##### SOURCE DOCUMENT #####

Fly Long Distance with Lower Back Pain

We all have to fly now and again, but those of us with lower back pain have a particularly rough time with long-distance flights. Even if you splurge and fly in business class or better, the fact is that airplane seats aren’t meant for overall comfort. Nothing compares to the couch or comfy chair you have at home.

Still, just because flying can be uncomfortable doesn’t mean it has to be. Let’s review the best tips for flying long-distance with lower back pain.

Pain Medication

While you don’t want to go overboard with this stuff, it’s not a bad idea to take ibuprofen or similar low-level pain medication before you board your flight. Specifically, take about one hour before you board your flight, as this will get the medicine time to fully enter your system.

If your flight is longer than four hours or so, you can then take more medication depending on the exact specifications on the bottle.

Just be sure to keep your medicine in a clear plastic bag and have them on your person instead of in your luggage.

This will make it easier to take without having to stand and strain your spine.

#####

PROBLEMS TO SOLVE:
A) Reproduce everything in the article on flying with lower back pain from "While you don’t" down to "enter your system.".
B) In the article on flying with lower back pain, shorten the paragraph that begins "We all have to fly now and again" while keeping its main facts.
The data after this point comes from a different source than the article on flying with lower back pain.

##### GIVEN DATA #####

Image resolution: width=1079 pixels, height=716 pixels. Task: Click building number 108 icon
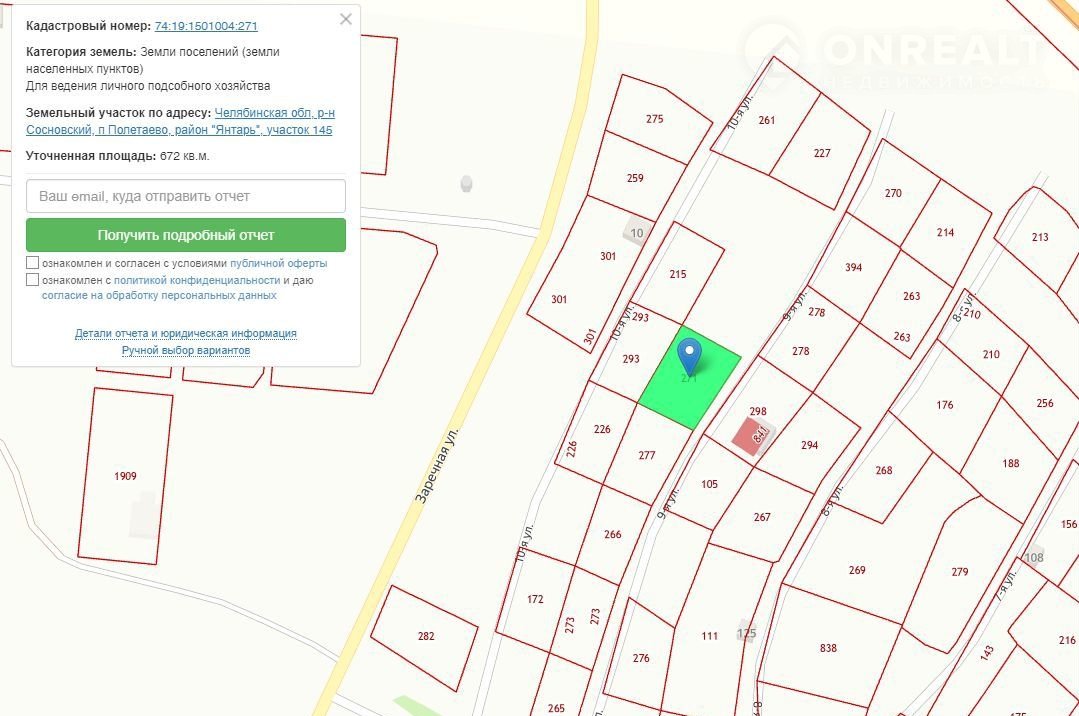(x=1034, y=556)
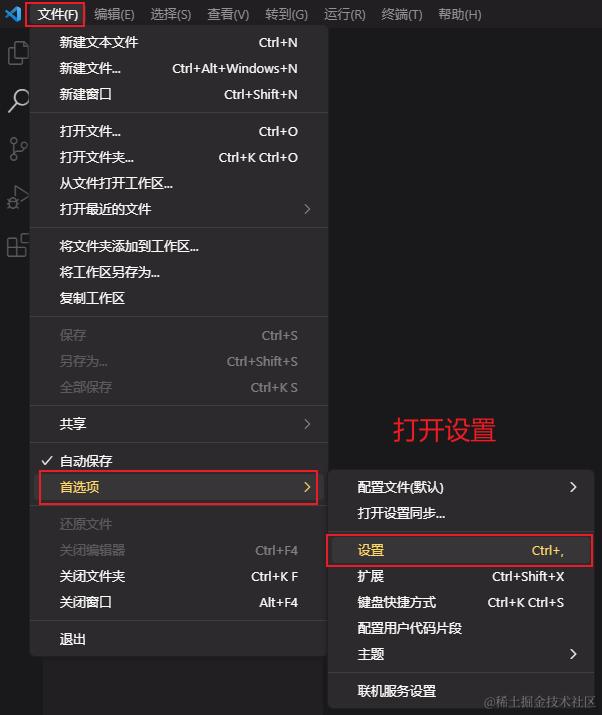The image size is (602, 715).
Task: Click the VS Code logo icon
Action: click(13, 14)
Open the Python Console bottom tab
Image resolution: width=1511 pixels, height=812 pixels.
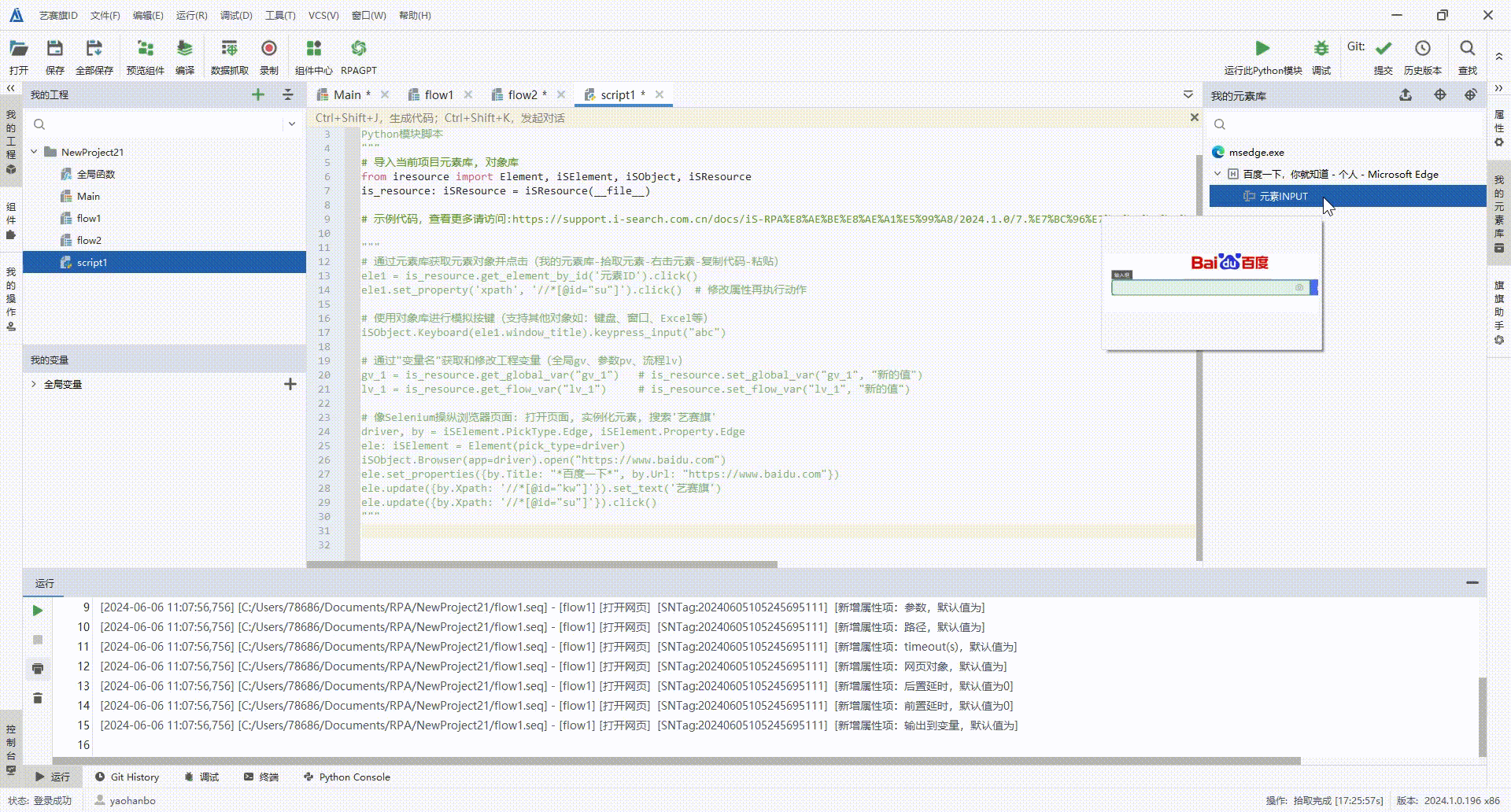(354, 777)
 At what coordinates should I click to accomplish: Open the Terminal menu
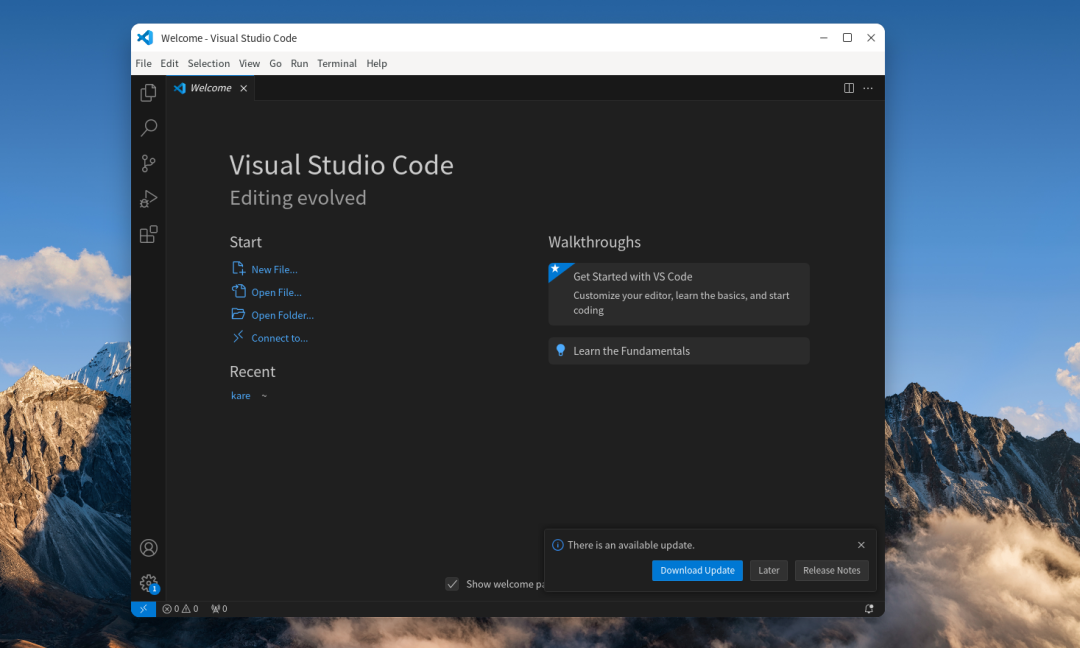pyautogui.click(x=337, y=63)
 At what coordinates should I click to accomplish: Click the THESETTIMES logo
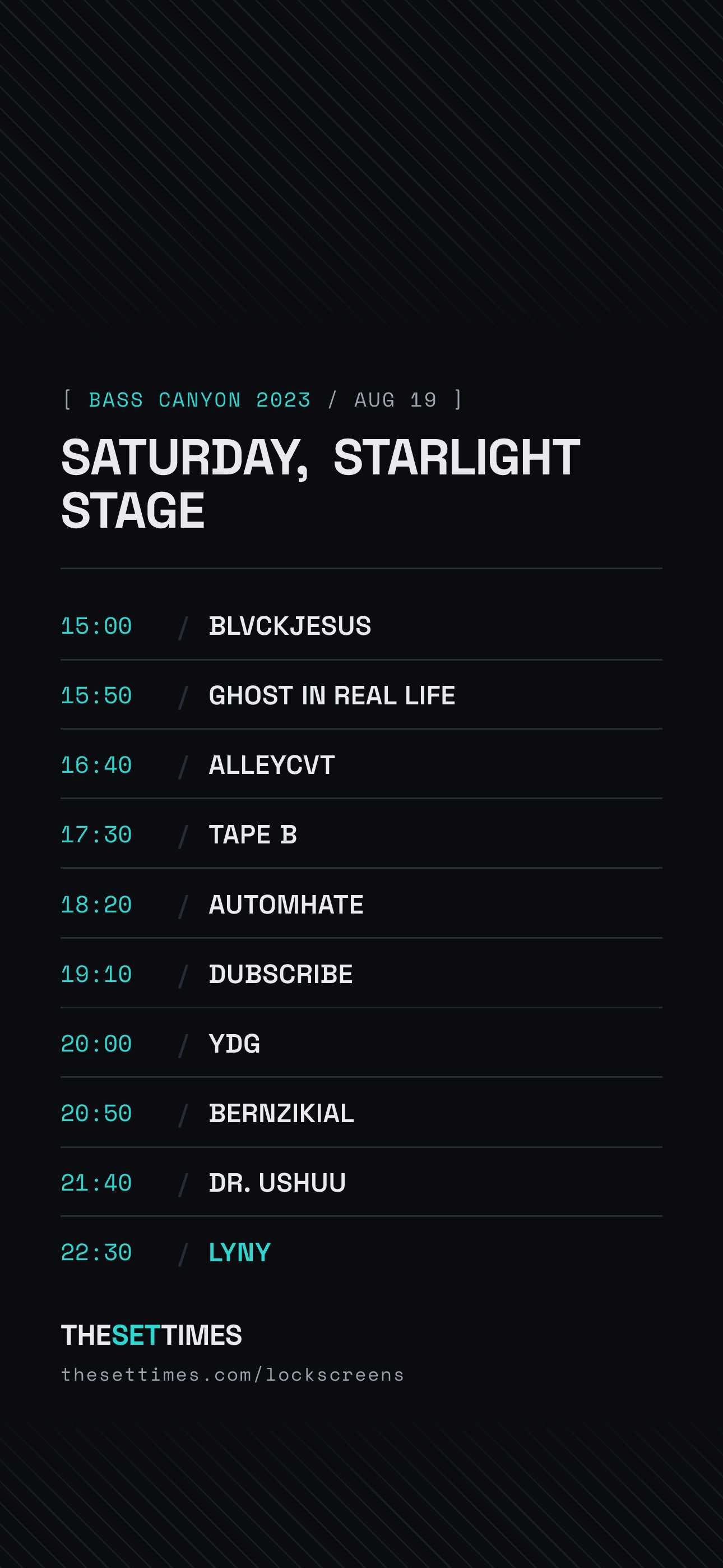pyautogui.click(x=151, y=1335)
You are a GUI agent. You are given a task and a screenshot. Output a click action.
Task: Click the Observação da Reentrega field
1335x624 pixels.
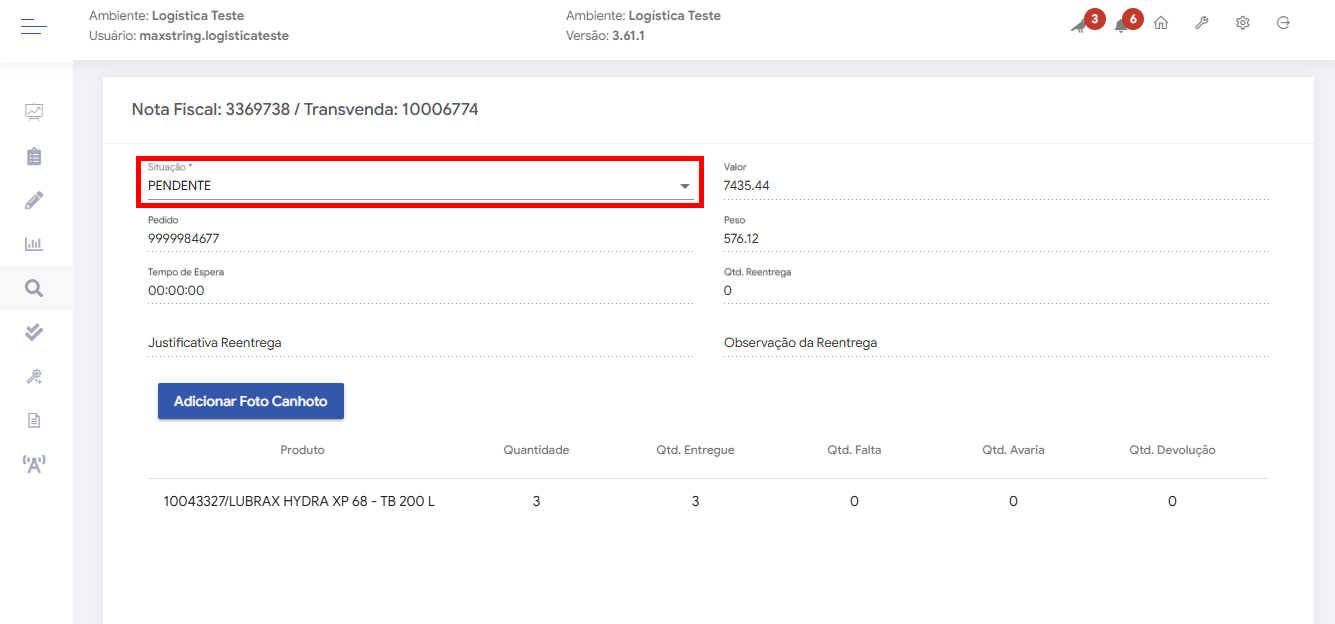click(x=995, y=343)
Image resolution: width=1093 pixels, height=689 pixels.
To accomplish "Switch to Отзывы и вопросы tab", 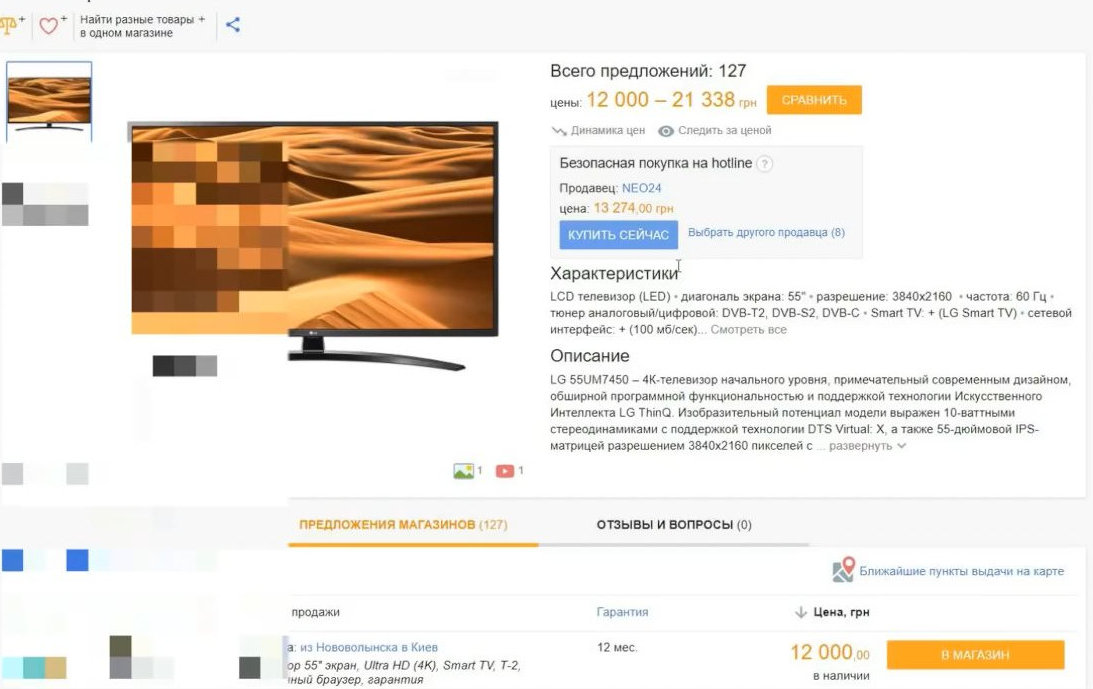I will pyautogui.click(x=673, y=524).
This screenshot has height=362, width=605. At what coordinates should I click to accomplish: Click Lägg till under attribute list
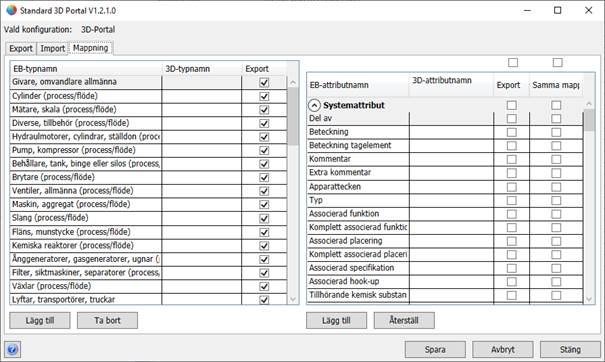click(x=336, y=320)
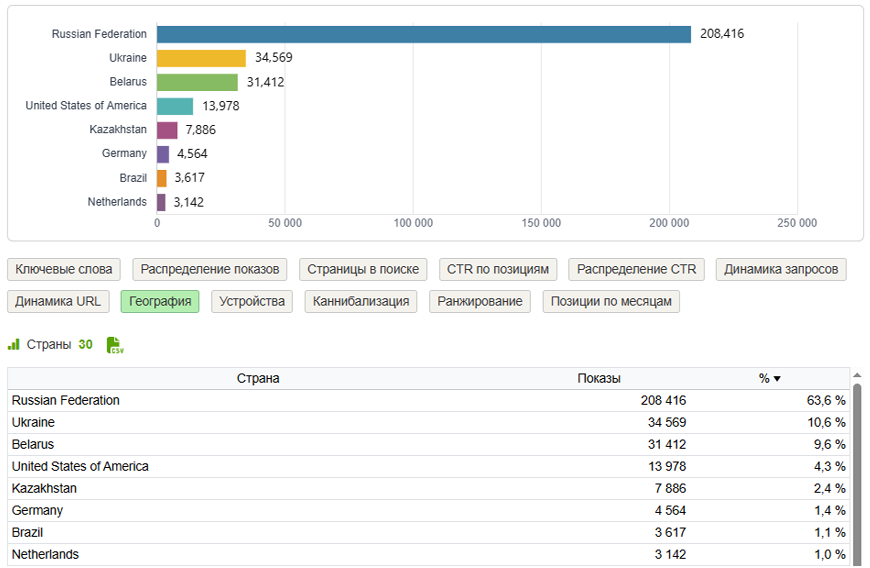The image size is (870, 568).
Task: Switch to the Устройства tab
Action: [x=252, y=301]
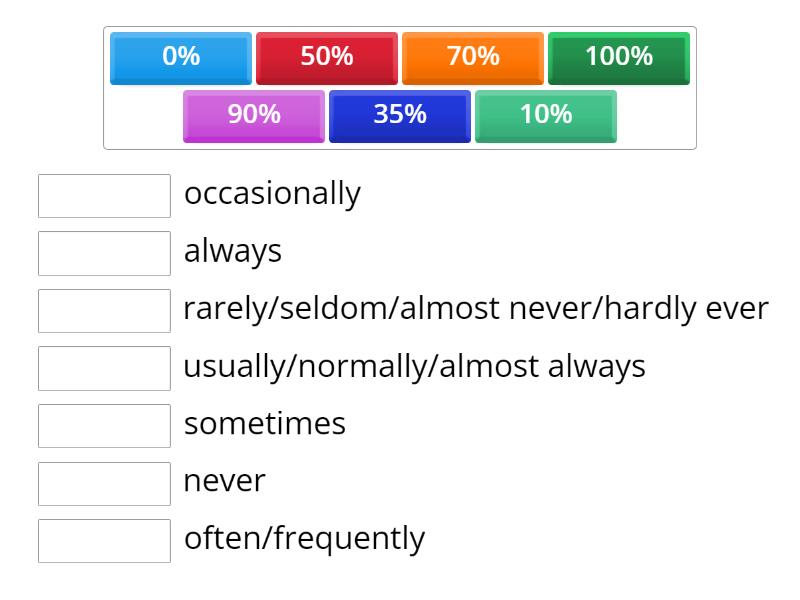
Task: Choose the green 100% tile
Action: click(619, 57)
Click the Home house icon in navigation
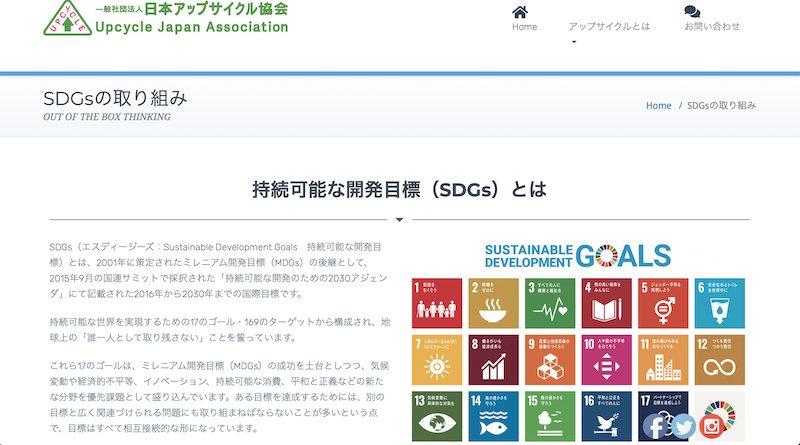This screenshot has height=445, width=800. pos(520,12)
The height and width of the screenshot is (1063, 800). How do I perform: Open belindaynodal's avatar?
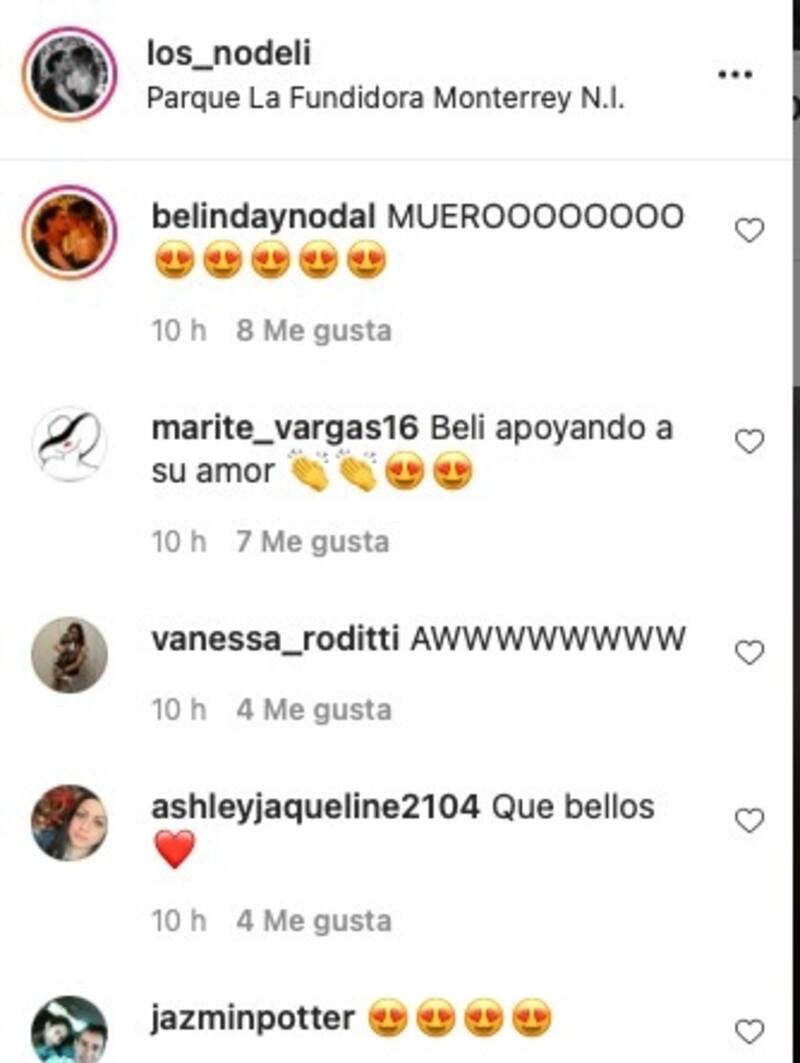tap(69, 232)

#####

PER-TASK ANSWERS:
A)
While you don’t want to go overboard with this stuff, it’s not a bad idea to take ibuprofen or similar low-level pain medication before you board your flight. Specifically, take about one hour before you board your flight, as this will get the medicine time to fully enter your system.

B) People with lower back pain have an especially hard time on long-distance flights. Even business-class or better seats aren't built for overall comfort, and nothing compares to the couch or comfy chair at home.